ABSTRACT

ABSTRACT: A new multiobjective linearization method for nonlinear random vibration analysis is presented. The strategy employs the Tail-Equivalent Linearization Method (TELM) which is a non-parametric linearization algorithm for multi-DOFs nonlinear systems. Due to the definition of conditioned probability, the joint tail probability of a multi-response structural system can be written as the product of a first marginal probability and some lower order conditioned tail probabilities. The algorithm decomposes the joint probability into a conveient form so that the conditioned probabilities are arranged consequently. In this case, each probability but the first is conditioned to previously computed responses. Then, TELM is recursively applied in order to define a set of interconnected linearized systems, each one defined in terms of its impulse response function.
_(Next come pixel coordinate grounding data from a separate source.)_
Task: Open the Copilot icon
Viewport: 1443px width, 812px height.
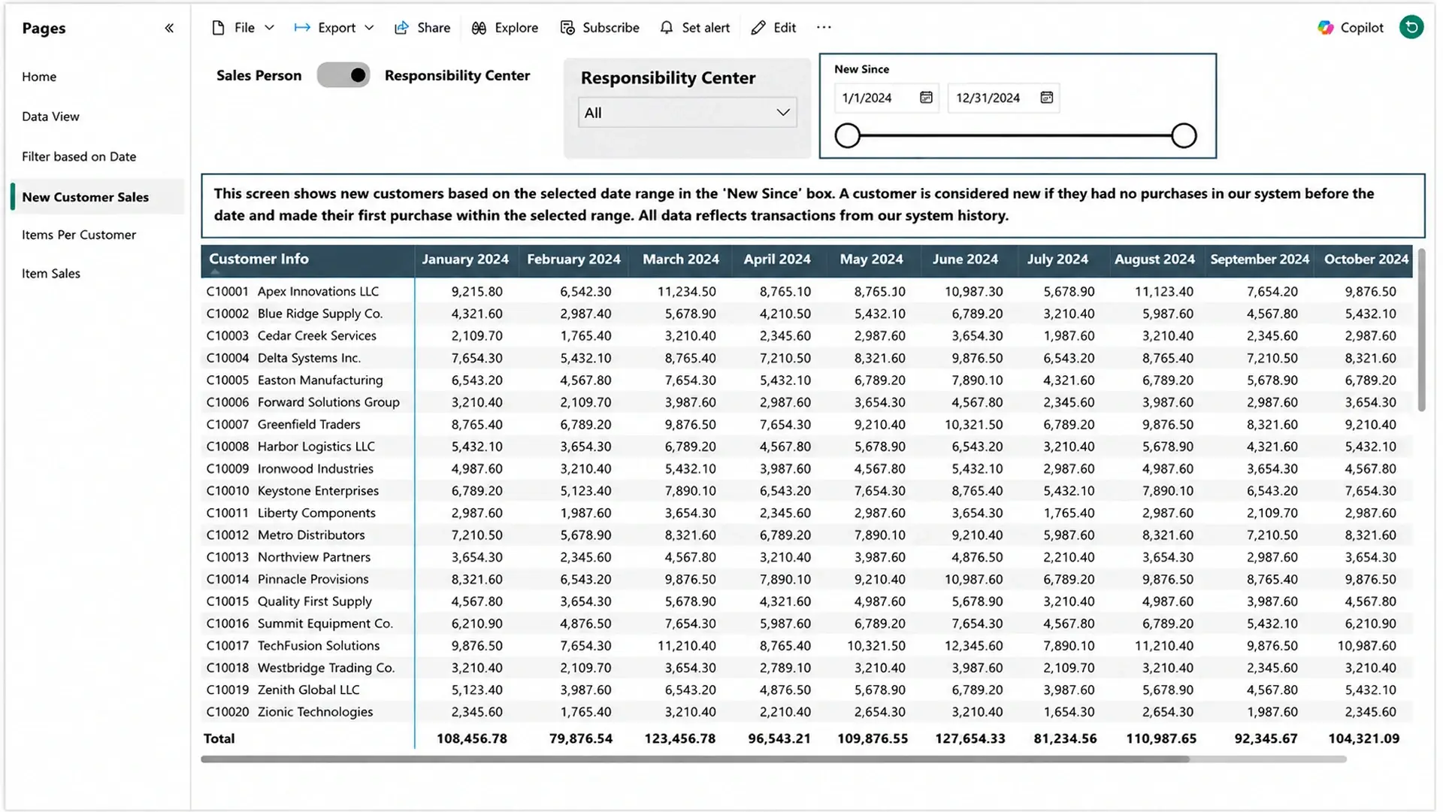Action: tap(1326, 28)
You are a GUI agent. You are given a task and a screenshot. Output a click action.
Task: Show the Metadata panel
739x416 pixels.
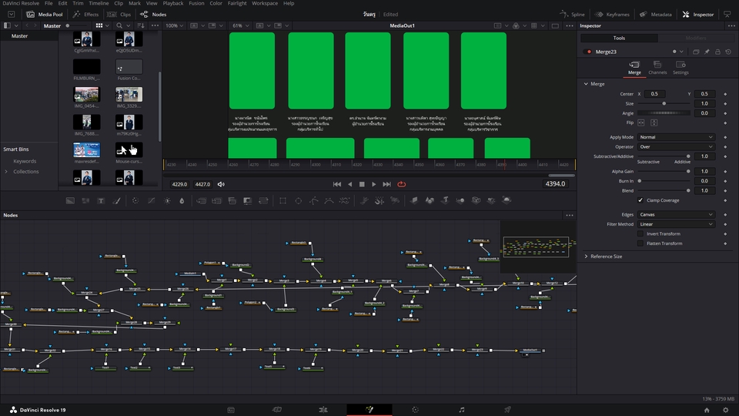[x=655, y=15]
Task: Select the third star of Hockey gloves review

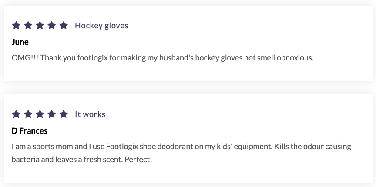Action: coord(40,25)
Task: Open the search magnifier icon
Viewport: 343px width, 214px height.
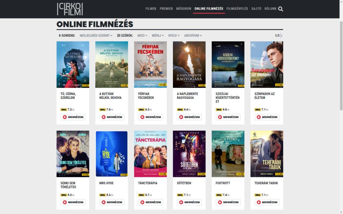Action: pos(280,9)
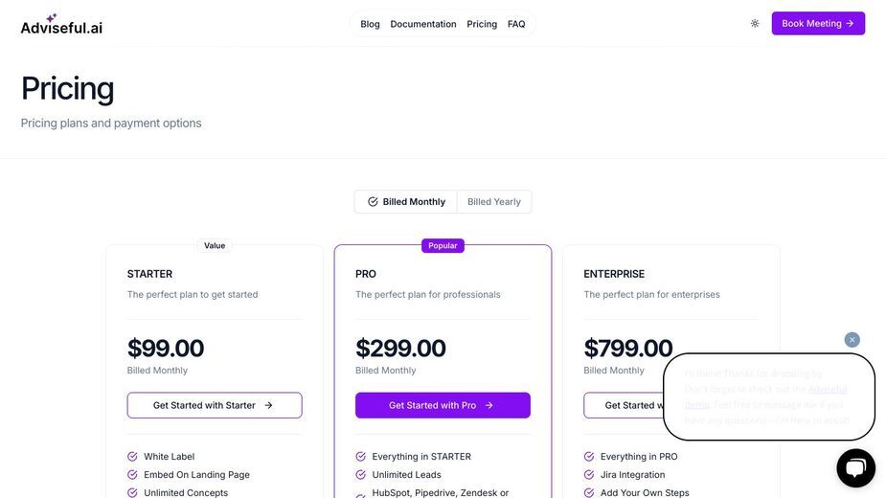Click Get Started with Starter

coord(215,405)
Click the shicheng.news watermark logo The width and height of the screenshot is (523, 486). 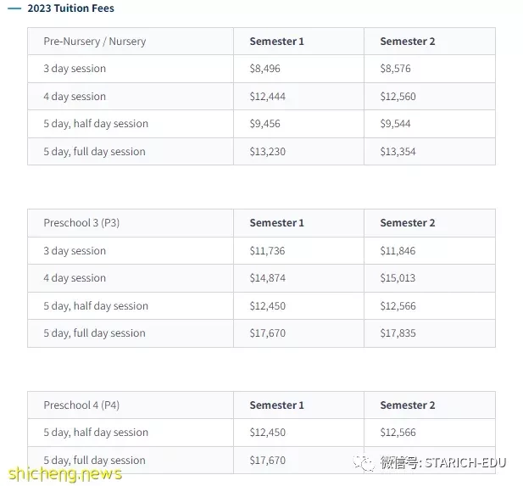(x=65, y=474)
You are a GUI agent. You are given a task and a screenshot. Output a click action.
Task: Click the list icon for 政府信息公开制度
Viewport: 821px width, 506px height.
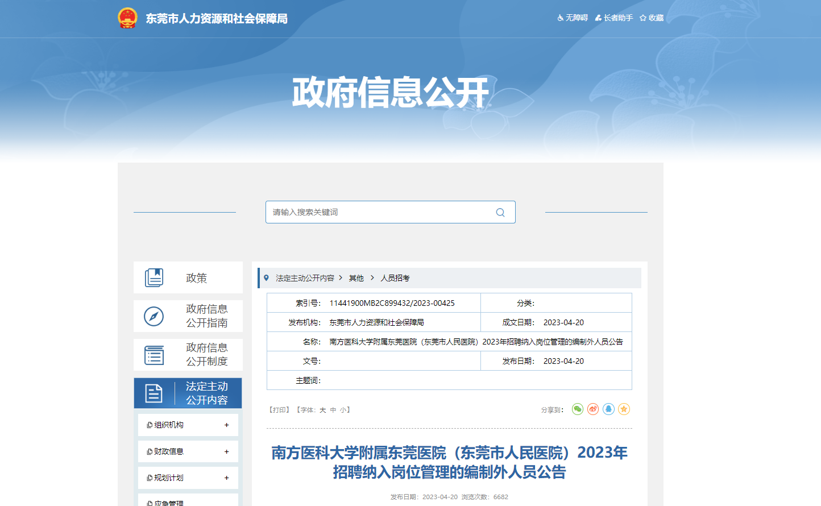click(154, 355)
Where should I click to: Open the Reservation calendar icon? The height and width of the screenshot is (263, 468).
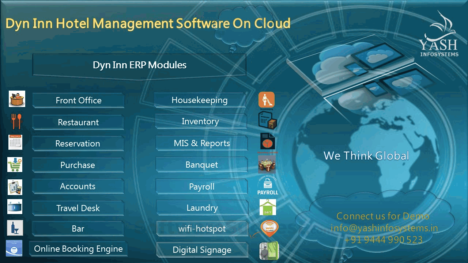coord(15,142)
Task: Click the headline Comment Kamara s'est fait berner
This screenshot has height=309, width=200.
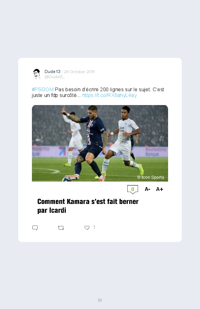Action: click(88, 202)
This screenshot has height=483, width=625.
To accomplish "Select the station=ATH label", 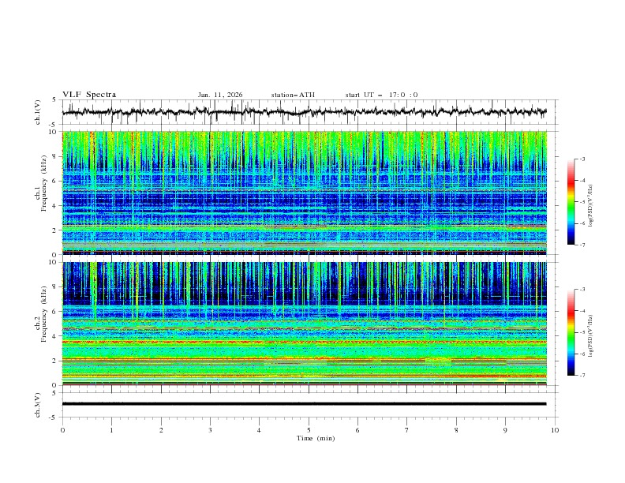I will coord(293,95).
The definition of the base excitation by its cross-covariance or its power spectral density leads to the first marginal tail probability and to the power spectral density of the corresponding response. Afterwards, the interconnected linearized system is used to compute the tail probability and the power spectral density of each response in function of the previously analyzed responses’ statistics. The computed joint probability can be used in random vibration analysis in order to get various statistics of the nonlinear response, such as the mean level-crossing rate and the joint first-passage probability. This work analyzes a series system, however, the procedure can be easily extended to the general case. Also, numerical applications illustrate the features of the method and comparison with results obtained by Monte Carlo simulations demonstrate its accuracy, in particular for high response thresholds.